I'm not up to date with the discussion of when we split or not split critical edges and it definitely isn't unviversally good to split them. This example however would clearly benefit from splitting, so maybe we can come up with a heuristic to catch this situation...

Or maybe we should change that CMOV expansion code to not produce critical edges. Given that the choice of edge is arbitrary, I'd rather not introduce any critical edge here to have more consistent codegen in that case...

I was just about to ask if we should do that.

Patch to avoid creating critical edges: https://reviews.llvm.org/D54119

Unfortunately it doesn't seem to help this case by itself.
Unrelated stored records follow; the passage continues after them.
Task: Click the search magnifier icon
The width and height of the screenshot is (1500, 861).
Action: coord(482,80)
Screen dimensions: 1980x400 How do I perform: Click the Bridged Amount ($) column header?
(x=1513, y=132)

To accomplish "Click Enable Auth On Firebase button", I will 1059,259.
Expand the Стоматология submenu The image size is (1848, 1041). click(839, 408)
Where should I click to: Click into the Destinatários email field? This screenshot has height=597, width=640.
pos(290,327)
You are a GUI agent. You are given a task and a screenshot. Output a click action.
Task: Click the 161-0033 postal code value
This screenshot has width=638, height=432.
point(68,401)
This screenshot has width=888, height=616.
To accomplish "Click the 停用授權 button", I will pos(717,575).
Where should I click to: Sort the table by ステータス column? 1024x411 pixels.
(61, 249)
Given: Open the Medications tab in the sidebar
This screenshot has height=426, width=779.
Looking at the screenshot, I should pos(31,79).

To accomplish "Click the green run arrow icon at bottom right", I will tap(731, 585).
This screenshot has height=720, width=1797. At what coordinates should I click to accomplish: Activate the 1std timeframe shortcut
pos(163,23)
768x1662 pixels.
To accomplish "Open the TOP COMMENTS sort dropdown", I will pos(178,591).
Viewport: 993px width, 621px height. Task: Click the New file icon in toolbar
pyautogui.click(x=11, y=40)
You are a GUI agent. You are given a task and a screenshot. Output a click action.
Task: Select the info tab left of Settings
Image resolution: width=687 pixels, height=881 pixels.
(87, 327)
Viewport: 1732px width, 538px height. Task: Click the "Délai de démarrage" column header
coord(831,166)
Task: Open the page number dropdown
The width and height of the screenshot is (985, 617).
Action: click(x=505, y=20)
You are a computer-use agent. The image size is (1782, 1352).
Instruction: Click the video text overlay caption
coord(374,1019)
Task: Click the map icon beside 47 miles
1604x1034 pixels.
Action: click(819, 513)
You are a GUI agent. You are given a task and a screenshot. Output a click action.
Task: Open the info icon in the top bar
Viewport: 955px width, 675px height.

Looks like tailduplication code is making a bad decision because the instructions have been sunk yet... If I move the tailduplicator to run after machine sinking in TargetPassConfig then the example works as expected...

Not sure though what the interaction of taildup with the other passes are and if moving it is a good idea in general.

Short of that maybe we can do an extra round of machine sinking when we lowered any cmovs? (Or implement some simple version of sinking inside the cmov lowering)

And BTW: For me the example works with your patch regardless. Tail duplication makes the other edge critical so the `FsFLD0SS` can be sunk for me.

I was checking the output from the two test cases from comment 2. With my patch they switch behavior. So I guess it fixes the original case, but regresses some opposite of that case.

Yeah as I explained in my other comment: Short of the instruction actually sunk into the blocks it's probably random which edge the tail duplicator picks. That probably also explains some of the regressions in the tests you saw.

I CCed Kyle maybe he can make a statement as to the effects of moving early tail duplication later into the pipeline (at least after the pre-RA machine sinking)...

Kyle, have you had a chance to look at this?

I haven't been working on llvm in a while, but I can't think of any reason why moving early tail duplication after sinking would cause problems. If it improves benchmarks and it doesn't cause regressions, go for it.